Alcuni documenti interni del motore di ricerca mostrano come l'azienda ritenga fermamente che YouTube sopravvive "completamente grazie al contenuto di materiale piratato".
Gli stessi documenti, che si riferiscono però a una data precedente all'acquisizione da parte del gigante, è stato presentato dalla Viacom, da tempo impegnata in una lunga e difficile battaglia legale con Google circa i diritti di copyright dei contenuti presenti sul sistema.
Nel 2007, infatti, Viacom citò l'avversario chiedendo un milione di dollari di risarcimento per violazione dei diritti d'autore.

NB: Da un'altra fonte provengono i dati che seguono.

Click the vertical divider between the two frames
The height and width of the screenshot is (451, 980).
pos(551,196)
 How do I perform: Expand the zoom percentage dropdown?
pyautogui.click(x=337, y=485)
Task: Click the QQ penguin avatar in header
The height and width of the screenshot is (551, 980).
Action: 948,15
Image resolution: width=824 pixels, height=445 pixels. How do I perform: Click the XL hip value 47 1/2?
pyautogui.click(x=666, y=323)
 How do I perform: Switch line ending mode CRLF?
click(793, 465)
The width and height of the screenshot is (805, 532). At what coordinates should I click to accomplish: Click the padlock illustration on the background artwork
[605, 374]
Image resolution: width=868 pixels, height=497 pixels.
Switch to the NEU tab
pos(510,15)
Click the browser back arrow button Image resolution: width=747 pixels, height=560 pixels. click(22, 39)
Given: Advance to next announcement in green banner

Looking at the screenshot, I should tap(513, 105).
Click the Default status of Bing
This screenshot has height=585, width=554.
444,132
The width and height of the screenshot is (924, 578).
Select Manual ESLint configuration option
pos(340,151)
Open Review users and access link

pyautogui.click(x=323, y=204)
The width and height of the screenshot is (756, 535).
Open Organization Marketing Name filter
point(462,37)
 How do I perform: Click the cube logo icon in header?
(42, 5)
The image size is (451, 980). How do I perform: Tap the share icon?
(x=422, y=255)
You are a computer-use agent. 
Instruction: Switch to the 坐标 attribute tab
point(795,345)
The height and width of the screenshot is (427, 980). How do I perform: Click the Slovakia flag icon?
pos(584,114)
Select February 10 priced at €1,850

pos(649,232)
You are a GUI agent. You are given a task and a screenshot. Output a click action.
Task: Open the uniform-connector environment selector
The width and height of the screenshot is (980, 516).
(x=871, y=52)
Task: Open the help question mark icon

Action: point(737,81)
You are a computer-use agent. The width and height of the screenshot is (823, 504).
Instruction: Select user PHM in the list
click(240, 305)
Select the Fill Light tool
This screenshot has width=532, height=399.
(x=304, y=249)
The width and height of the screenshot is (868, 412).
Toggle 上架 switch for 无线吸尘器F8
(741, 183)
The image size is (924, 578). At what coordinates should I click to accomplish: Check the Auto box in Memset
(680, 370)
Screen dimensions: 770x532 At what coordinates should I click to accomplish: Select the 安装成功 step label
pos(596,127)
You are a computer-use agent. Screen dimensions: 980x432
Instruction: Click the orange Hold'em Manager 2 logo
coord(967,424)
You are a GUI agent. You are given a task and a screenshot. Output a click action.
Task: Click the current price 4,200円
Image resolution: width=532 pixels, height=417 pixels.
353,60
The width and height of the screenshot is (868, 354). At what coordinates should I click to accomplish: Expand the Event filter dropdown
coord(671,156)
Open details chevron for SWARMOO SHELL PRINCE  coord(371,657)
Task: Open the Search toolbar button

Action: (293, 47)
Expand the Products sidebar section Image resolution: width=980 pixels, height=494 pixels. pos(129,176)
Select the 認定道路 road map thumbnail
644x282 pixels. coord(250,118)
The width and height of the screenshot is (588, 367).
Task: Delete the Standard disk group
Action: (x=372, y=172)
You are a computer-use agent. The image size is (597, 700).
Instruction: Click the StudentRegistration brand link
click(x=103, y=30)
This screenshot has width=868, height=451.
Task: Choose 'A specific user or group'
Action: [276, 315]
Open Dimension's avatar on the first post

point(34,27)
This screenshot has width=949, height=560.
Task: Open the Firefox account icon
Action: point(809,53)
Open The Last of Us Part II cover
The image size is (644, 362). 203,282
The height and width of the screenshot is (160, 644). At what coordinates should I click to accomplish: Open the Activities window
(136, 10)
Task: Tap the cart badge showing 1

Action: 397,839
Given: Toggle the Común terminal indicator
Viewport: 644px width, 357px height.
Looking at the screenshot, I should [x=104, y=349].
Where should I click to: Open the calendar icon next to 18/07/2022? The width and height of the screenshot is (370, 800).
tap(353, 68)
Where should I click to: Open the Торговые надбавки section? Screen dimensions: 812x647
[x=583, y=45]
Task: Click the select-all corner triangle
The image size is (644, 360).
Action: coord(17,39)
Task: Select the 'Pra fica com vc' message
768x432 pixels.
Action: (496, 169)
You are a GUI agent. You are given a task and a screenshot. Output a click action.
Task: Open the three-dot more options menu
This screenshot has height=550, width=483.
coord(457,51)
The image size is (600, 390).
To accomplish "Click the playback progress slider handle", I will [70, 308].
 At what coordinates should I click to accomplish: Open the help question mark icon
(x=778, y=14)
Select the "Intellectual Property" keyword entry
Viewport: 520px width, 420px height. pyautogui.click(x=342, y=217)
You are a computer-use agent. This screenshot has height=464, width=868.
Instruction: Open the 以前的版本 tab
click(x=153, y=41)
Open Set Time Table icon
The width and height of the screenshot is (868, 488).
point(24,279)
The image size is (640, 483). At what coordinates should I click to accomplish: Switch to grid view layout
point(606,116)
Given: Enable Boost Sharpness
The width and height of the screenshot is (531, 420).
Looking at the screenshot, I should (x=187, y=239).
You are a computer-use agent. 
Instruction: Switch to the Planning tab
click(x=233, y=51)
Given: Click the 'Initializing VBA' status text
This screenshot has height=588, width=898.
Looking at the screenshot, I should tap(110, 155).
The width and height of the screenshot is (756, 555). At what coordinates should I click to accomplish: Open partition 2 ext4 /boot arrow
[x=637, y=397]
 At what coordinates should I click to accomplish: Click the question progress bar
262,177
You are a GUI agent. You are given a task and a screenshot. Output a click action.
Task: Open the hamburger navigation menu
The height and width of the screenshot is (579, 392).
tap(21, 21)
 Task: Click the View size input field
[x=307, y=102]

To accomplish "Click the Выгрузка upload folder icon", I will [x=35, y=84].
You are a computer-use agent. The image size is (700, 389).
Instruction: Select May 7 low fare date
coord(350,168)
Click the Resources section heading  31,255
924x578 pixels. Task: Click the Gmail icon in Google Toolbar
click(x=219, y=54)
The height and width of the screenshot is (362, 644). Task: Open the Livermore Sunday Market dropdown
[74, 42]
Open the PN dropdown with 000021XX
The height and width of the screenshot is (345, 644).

Il documento presentato alla corte, che riporta la dicitura "altamente confidenziale" dimostra che dirigenti di Google hanno ampiamente studiato, prima dell'acquisto, le abitudini di accesso dell'utenza ai servizi di YouTube per verificare, effettivamente, che la maggior parte del materiale visitato fosse effettivamente legato a fenomeni di pirateria.
Non si tratta comunque di una assoluta novità, nel processo; già precedentemente YouTube era stato definito, nell'ambito del dibattimento, “a rogue enabler of content theft”, una canaglia disponibile al furto di contenuti (fonte Associated Press). Nella stessa seduta è stato presentato un altro documento in cui si rileva che alcuni dirigenti di Google avevano suggerito al consiglio di amministrazione della compagnia di stare alla larga da YouTube, in base al principio del rispetto del copyright.
Un portavoce di YouTube ha respinto il documento, affermando che è stato redatto al di fuori di un più ampio contesto e che "non ha niente a che vedere con il processo in corso".
Inoltre Google ha accusato l'avversario di aver inserito deliberatamente materiale protetto sul YouTube per avvalorare ancora di più la propria tesi.